Si la série montre avec réalisme les arcanes d’un Vatican sous tension (qui fait immanquablement penser aux manigances ourdies contre Bergolio), elle s’attache à traiter d’un Pape en proie au questionnement, au mystère insondable de la foi dont Saint-Paul écrit dans l’épitre aux Hébreux qu’elle est «l’attente assurée de choses qu’on espère, la démonstration évidente de réalités que pourtant on ne voit pas». Ce rapport à l’invisible qu’entretient Pie XIII, à la fois thaumaturge et orphelin de père et de mère (recueilli par Diane Keaton, pleine de justesse dans le personnage bienveillant de Sœur Marie), hanté par l’espoir de les retrouver un jour, constitue la clef de voute de The Young Pope, fable moderne qui interroge sans fard la difficile modernité de l’Eglise, la dichotomie entre sa mission d’un côté temporelle et de l’autre spirituelle.

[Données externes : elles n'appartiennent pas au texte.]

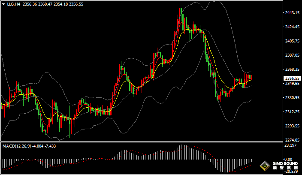Click the 2443.15 price axis label

tap(292, 13)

La série met en scène un Saint-Père subversif et déroutant au sein d’une Eglise plus progressiste que conservatrice. S’inscrivant dans l’héritage des chrétiens primitifs, le Souverain Pontif que nous propose Sorrentino est néanmoins tout en contrastes, en clair-obscur, aussi mystico-réac que punk. Au grand dam de l’opinion publique, il refuse catégoriquement d’apparaître en public, désireux que les fidèles doutent, cheminent dans les pas du martyre de Jésus. Sur le plan des mœurs, il décide d’excommunier les prêtres homosexuels et de faire interdire l’avortement.
Et dans le même temps, celui qu’on aurait imaginé porter le cilice fume comme un pompier, boit du coca-cola au petit déjeuner, se vante en public d’être très beau, s’entretient physiquement, jubile à humilier ses cardinaux (Silvio Orlando dans le rôle du secrétaire général déchu est excellent) mais peut aussi se montrer profondément humain. Il n’hésitera pas à châtier les ecclésiastiques pédophiles et à choisir comme bras droit Guttierez, campé par Javier Cámara, l’acteur fétiche de Pedro Almodovar, cardinal homosexuel et alcoolique victime d’abus sexuels dans son enfance.

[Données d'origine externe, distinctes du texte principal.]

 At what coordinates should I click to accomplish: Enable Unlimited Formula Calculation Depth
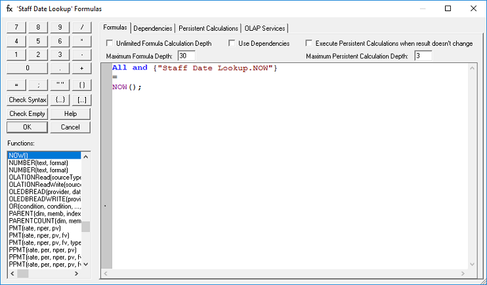[x=110, y=43]
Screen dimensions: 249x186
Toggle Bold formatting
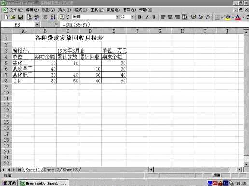pyautogui.click(x=140, y=17)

En 2015, Youth, le dernier film de Paolo Sorrentino, décevait. Tentative bégayante et insipide de narrer les affres de la vieillesse dans le milieu du showbusiness. Le controversé réalisateur italien renoue ici avec son art de la fresque baroque en mettant de nouveau son esthétique flamboyante au service d’une contemplation lyrique et perspicace de la psychologie des élites de son pays. Dans la lignée de Il Divo, biopic impressionniste sur le machiavélique président du conseil italien Giulo Andreotti et de La Grande Bellezza qui suivait les pas langoureux d’un écrivain désabusé sous le soleil noir des mondanités romaines.